Test Automation Design Patterns_ A Comprehensive Guide.pdf
 
Effective Strategies for Wix's Scaling challenges - GeeCon
Effective Strategies for Wix's Scaling challenges - GeeConEffective Strategies for Wix's Scaling challenges - GeeCon
Effective Strategies for Wix's Scaling challenges - GeeCon
 
Lessons Learned from Building a Serverless Notifications System.pdf
Lessons Learned from Building a Serverless Notifications System.pdfLessons Learned from Building a Serverless Notifications System.pdf
Lessons Learned from Building a Serverless Notifications System.pdf
 
Abortion Pill Prices Mthatha (@](+27832195400*)[ 🏥 Women's Abortion Clinic In...
Abortion Pill Prices Mthatha (@](+27832195400*)[ 🏥 Women's Abortion Clinic In...Abortion Pill Prices Mthatha (@](+27832195400*)[ 🏥 Women's Abortion Clinic In...
Abortion Pill Prices Mthatha (@](+27832195400*)[ 🏥 Women's Abortion Clinic In...
 
Encryption Recap: A Refresher on Key Concepts
Encryption Recap: A Refresher on Key ConceptsEncryption Recap: A Refresher on Key Concepts
Encryption Recap: A Refresher on Key Concepts
 
Abortion Pill Prices Turfloop ](+27832195400*)[ 🏥 Women's Abortion Clinic in ...
Abortion Pill Prices Turfloop ](+27832195400*)[ 🏥 Women's Abortion Clinic in ...Abortion Pill Prices Turfloop ](+27832195400*)[ 🏥 Women's Abortion Clinic in ...
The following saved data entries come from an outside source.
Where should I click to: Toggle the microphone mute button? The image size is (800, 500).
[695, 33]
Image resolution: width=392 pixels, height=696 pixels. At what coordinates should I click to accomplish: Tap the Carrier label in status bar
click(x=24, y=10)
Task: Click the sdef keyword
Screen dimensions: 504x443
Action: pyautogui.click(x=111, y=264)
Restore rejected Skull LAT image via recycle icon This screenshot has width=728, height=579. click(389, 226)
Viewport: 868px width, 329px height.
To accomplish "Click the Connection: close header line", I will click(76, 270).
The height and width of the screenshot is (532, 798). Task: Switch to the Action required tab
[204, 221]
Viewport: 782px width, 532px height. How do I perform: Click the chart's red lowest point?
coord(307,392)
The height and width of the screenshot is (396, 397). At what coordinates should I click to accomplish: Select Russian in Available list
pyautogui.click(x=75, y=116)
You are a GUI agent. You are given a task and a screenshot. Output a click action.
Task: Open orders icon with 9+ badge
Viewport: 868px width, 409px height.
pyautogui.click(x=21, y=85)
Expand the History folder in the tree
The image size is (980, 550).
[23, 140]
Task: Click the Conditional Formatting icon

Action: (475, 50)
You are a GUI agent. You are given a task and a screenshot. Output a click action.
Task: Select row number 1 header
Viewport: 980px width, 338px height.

Abortion Pill Prices Turfloop ](+27832195400*)[ 🏥 Women's Abortion Clinic in ...
 
OpenChain Webinar: AboutCode and Beyond - End-to-End SCA
OpenChain Webinar: AboutCode and Beyond - End-to-End SCAOpenChain Webinar: AboutCode and Beyond - End-to-End SCA
OpenChain Webinar: AboutCode and Beyond - End-to-End SCA
 
UNI DI NAPOLI FEDERICO II - Il ruolo dei grafi nell'AI Conversazionale Ibrida
UNI DI NAPOLI FEDERICO II - Il ruolo dei grafi nell'AI Conversazionale IbridaUNI DI NAPOLI FEDERICO II - Il ruolo dei grafi nell'AI Conversazionale Ibrida
UNI DI NAPOLI FEDERICO II - Il ruolo dei grafi nell'AI Conversazionale Ibrida
 

Introduction to Statistical package of social sciences

  • 1. Amity Institute of Psychology and Allied Sciences 1 Amity Institute of Psychology and Allied Sciences Introduction to SPSS (STAT626)
  • 2. Amity Institute of Psychology and Allied Sciences 2 Introduction to SPSS (STAT626) Internal Assessment (Test)
  • 3. Amity Institute of Psychology and Allied Sciences Module 1 Introduction
  • 4. Amity Institute of Psychology and Allied Sciences Introduction to SPSS • SPSS means “Statistical Package for the Social Sciences” and was first launched in 1968. Since SPSS was acquired by IBM in 2009, it's officially known as IBM SPSS Statistics but most users still just refer to it as “SPSS”.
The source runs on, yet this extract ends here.